Stored data entries>
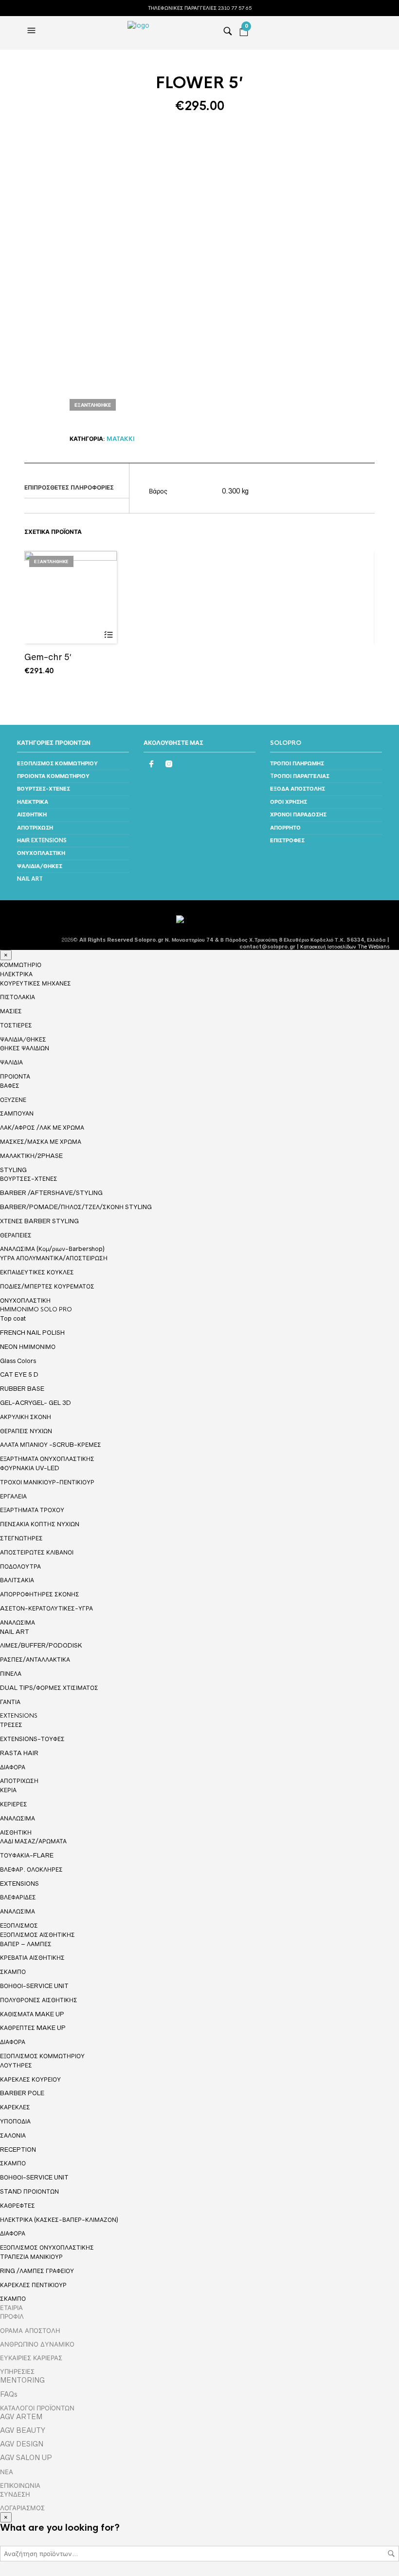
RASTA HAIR (19, 1753)
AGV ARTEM (21, 2417)
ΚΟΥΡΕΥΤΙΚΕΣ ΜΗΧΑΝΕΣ (35, 983)
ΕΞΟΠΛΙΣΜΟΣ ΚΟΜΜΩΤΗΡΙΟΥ (57, 763)
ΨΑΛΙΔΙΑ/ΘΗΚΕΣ (39, 866)
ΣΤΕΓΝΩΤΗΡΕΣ (21, 1538)
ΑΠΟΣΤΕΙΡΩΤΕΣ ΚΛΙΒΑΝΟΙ (36, 1552)
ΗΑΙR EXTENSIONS (42, 840)
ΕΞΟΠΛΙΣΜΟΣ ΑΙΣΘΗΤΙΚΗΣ (37, 1935)
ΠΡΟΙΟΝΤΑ (15, 1076)
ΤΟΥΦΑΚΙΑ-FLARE (27, 1855)
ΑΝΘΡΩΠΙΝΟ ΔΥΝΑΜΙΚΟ (37, 2344)
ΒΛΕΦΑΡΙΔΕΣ (18, 1897)
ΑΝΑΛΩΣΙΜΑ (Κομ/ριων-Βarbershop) (52, 1248)
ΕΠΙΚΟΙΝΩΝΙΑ (20, 2485)
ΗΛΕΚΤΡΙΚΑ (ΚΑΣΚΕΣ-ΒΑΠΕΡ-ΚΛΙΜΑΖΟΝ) (59, 2219)
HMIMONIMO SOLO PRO (36, 1309)
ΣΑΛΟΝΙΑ (13, 2135)
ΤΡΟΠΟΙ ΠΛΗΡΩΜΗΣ (297, 763)
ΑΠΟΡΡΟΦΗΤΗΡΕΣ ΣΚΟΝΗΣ (39, 1594)
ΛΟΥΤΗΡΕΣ (16, 2065)
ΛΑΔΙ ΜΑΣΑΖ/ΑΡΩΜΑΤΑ (33, 1841)
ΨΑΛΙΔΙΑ (11, 1062)
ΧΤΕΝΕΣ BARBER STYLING (39, 1221)
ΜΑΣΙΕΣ (11, 1011)
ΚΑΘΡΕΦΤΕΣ (17, 2205)
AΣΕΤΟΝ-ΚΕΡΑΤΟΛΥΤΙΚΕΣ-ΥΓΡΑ (46, 1608)
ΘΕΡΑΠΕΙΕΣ (16, 1235)
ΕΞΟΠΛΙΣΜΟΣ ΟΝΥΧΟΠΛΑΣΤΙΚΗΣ (47, 2248)
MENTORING (22, 2380)
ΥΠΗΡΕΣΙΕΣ (17, 2371)
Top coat (13, 1318)
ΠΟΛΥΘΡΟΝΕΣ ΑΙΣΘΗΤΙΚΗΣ (38, 2000)
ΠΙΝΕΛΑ (10, 1673)
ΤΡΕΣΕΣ (11, 1724)
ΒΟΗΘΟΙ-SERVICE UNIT (34, 1985)
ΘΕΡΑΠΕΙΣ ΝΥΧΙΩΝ (26, 1431)
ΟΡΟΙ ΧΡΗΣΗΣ (288, 801)
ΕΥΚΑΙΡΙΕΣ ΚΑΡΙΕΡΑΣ (31, 2358)
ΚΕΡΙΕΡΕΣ (13, 1804)
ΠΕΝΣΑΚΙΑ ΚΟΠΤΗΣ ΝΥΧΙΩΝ (39, 1524)
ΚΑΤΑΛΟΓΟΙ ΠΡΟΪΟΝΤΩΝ (37, 2408)
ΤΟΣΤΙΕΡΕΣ (16, 1025)
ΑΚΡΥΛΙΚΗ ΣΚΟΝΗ (25, 1417)
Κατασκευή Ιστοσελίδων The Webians (344, 946)
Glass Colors (18, 1360)
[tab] (76, 488)
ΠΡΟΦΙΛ (12, 2316)
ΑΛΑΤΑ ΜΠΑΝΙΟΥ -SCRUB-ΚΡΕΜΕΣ (50, 1444)
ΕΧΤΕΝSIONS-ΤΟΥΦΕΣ (32, 1739)
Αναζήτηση (391, 2553)
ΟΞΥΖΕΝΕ (13, 1099)
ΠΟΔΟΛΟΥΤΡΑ (20, 1566)
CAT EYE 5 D (19, 1374)
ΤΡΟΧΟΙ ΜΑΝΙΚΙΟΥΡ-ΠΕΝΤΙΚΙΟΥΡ (47, 1482)
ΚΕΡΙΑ (8, 1790)
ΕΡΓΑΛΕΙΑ (13, 1496)
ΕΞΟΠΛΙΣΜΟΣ (19, 1926)
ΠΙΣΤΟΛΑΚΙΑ (17, 997)
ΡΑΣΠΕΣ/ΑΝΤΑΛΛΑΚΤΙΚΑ (35, 1659)
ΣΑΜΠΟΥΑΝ (17, 1113)
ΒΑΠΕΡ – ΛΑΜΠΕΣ (26, 1944)
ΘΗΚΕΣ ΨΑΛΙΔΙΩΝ (24, 1048)
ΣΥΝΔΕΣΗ (15, 2494)
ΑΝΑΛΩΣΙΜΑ (17, 1623)
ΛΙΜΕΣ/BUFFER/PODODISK (41, 1645)
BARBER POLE (22, 2093)
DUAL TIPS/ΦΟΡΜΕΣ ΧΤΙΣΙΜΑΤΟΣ (49, 1687)
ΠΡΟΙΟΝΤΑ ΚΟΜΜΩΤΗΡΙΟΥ (53, 776)
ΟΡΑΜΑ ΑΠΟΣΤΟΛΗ (30, 2330)
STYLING (13, 1170)
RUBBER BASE (22, 1388)
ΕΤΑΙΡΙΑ (11, 2307)
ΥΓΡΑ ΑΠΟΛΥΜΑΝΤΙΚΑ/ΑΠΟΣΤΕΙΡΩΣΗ (54, 1258)
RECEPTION (18, 2149)
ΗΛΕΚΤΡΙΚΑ (32, 801)
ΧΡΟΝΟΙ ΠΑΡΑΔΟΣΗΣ (298, 814)
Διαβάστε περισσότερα (108, 635)
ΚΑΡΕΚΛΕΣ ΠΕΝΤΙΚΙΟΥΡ (33, 2285)
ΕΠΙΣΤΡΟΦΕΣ (287, 840)
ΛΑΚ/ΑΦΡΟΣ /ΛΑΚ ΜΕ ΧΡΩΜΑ (42, 1127)
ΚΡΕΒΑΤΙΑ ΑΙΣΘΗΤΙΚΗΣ (32, 1957)
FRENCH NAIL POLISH (32, 1332)
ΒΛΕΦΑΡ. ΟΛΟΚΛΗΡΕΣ (31, 1869)
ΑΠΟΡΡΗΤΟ (285, 827)
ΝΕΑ (6, 2472)
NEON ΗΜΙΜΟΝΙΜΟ (27, 1346)
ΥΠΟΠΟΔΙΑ (15, 2121)
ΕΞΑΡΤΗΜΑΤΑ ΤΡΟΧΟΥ (32, 1510)
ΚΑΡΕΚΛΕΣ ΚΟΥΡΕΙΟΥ (30, 2079)
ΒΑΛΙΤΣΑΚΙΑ (17, 1580)
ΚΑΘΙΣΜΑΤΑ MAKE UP (32, 2014)
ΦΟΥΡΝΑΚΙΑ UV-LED (29, 1468)
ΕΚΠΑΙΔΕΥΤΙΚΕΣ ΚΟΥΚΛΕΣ (37, 1272)
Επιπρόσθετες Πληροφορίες (69, 488)
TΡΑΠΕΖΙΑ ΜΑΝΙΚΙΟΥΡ (31, 2256)
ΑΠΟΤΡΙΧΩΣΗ (35, 827)
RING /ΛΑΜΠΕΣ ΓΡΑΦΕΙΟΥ (37, 2270)
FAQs (9, 2394)
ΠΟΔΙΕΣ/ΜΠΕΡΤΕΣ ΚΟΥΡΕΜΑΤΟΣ (47, 1286)
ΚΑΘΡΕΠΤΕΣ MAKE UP (33, 2027)
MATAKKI (121, 439)
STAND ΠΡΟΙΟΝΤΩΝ (29, 2191)
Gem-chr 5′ (48, 657)
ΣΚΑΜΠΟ (13, 1971)
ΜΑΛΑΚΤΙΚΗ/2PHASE (31, 1155)
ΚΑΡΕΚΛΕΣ (15, 2107)
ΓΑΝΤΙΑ (10, 1701)
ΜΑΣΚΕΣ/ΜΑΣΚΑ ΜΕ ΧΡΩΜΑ (40, 1141)
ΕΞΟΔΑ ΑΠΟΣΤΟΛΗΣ (297, 788)
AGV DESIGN (21, 2444)
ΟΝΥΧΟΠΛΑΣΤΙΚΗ (41, 853)
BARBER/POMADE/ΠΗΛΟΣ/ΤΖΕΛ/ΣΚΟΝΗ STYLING (76, 1207)
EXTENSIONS (18, 1716)
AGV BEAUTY (22, 2430)
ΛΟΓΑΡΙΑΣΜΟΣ (22, 2508)
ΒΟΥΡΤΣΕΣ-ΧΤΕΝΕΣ (43, 788)
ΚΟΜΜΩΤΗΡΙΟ (20, 965)
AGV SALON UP (26, 2458)
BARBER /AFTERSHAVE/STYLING (51, 1192)
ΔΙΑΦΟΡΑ (12, 1767)
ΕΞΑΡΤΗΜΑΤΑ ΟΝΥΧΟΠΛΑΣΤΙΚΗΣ (47, 1459)
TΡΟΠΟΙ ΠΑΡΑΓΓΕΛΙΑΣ (299, 776)
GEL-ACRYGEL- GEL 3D (35, 1402)
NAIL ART (30, 878)
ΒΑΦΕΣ (9, 1085)
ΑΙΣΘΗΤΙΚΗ (32, 814)
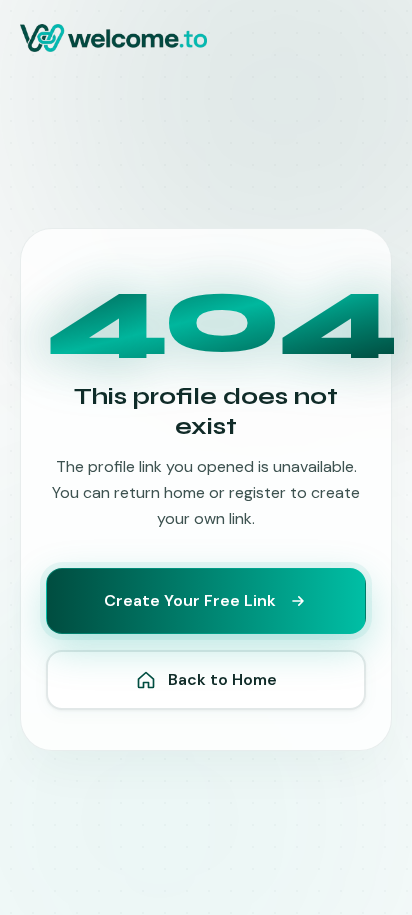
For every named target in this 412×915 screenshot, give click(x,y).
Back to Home (222, 679)
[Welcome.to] (113, 38)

INSTRUCTIONS TO FOLLOW> Give again, please, precisely the lines that begin the records and run through the line with "ΒΛΕΦΑΡΙΔΕΣ (18, 1897)" in it, keeping both end lines and dropping any pictures.

RESPONSE AREA>
RASTA HAIR (19, 1753)
AGV ARTEM (21, 2417)
ΚΟΥΡΕΥΤΙΚΕΣ ΜΗΧΑΝΕΣ (35, 983)
ΕΞΟΠΛΙΣΜΟΣ ΚΟΜΜΩΤΗΡΙΟΥ (57, 763)
ΨΑΛΙΔΙΑ/ΘΗΚΕΣ (39, 866)
ΣΤΕΓΝΩΤΗΡΕΣ (21, 1538)
ΑΠΟΣΤΕΙΡΩΤΕΣ ΚΛΙΒΑΝΟΙ (36, 1552)
ΗΑΙR EXTENSIONS (42, 840)
ΕΞΟΠΛΙΣΜΟΣ ΑΙΣΘΗΤΙΚΗΣ (37, 1935)
ΠΡΟΙΟΝΤΑ (15, 1076)
ΤΟΥΦΑΚΙΑ-FLARE (27, 1855)
ΑΝΘΡΩΠΙΝΟ ΔΥΝΑΜΙΚΟ (37, 2344)
ΒΛΕΦΑΡΙΔΕΣ (18, 1897)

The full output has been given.